Description of the task ->
Count the lines below that hold the word "resolution" and say how many, with no other text.

Available data ->

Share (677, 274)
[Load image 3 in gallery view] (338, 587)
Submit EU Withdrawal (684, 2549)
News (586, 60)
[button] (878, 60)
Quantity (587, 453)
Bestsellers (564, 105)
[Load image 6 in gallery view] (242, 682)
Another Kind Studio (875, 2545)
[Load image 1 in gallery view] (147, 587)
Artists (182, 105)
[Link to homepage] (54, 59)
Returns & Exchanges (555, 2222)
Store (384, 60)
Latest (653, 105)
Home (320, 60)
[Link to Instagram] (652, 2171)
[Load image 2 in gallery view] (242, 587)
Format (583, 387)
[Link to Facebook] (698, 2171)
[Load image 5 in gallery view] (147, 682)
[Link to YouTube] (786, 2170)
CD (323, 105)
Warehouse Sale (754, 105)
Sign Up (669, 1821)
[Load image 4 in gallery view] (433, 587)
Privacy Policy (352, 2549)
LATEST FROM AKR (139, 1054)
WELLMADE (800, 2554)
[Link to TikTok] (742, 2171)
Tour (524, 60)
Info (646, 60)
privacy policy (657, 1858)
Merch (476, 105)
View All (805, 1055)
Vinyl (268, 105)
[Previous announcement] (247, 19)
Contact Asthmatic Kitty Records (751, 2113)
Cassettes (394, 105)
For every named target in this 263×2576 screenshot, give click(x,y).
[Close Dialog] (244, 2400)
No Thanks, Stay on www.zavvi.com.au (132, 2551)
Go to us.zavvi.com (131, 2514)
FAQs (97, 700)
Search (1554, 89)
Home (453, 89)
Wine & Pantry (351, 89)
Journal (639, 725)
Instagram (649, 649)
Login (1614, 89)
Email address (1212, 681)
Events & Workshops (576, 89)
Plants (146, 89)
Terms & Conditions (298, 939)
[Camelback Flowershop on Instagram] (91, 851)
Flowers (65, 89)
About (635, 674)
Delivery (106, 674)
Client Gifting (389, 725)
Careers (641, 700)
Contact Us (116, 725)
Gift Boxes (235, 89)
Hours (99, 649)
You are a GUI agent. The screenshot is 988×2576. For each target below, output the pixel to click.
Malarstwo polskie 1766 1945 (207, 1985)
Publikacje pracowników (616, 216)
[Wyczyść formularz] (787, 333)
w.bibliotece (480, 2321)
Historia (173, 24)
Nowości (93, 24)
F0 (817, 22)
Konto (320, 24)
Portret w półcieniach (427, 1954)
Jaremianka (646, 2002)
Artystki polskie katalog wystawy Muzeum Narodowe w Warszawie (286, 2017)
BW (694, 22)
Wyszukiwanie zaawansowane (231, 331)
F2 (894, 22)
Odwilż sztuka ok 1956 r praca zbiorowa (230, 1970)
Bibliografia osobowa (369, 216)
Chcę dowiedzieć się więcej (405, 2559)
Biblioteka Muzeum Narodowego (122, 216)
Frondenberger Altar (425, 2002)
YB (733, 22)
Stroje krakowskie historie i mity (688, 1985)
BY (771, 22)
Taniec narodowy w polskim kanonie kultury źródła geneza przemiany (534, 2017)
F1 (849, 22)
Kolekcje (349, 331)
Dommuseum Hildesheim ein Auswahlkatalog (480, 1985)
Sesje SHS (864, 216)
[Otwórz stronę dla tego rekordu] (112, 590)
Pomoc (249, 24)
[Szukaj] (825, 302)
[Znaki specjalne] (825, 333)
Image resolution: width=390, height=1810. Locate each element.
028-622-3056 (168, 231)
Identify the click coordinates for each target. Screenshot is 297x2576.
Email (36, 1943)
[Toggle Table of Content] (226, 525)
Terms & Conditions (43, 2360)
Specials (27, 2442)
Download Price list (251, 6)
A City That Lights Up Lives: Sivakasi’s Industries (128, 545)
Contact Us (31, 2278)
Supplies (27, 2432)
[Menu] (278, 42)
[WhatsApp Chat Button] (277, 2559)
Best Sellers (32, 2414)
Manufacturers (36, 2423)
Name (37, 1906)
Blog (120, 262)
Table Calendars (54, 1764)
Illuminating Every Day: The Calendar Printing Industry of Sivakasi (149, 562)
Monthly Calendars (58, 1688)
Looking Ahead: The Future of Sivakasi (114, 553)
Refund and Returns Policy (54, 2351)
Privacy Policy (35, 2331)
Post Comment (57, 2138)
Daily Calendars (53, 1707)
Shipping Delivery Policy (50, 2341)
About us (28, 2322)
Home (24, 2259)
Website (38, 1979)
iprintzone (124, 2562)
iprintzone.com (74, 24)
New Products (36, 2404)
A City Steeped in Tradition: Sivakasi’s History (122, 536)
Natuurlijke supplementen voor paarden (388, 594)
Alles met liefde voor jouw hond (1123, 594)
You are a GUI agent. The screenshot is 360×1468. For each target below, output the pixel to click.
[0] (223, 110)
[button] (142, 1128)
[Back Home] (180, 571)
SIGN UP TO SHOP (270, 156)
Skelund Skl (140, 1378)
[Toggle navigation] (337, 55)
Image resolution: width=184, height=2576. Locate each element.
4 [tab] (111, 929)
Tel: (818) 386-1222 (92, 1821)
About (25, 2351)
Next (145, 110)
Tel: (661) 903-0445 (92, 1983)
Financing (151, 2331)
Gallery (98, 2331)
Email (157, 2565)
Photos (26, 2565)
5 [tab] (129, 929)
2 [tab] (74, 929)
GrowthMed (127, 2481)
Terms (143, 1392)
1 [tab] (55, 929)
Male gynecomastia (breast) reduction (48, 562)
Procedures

Exercise answer ->
2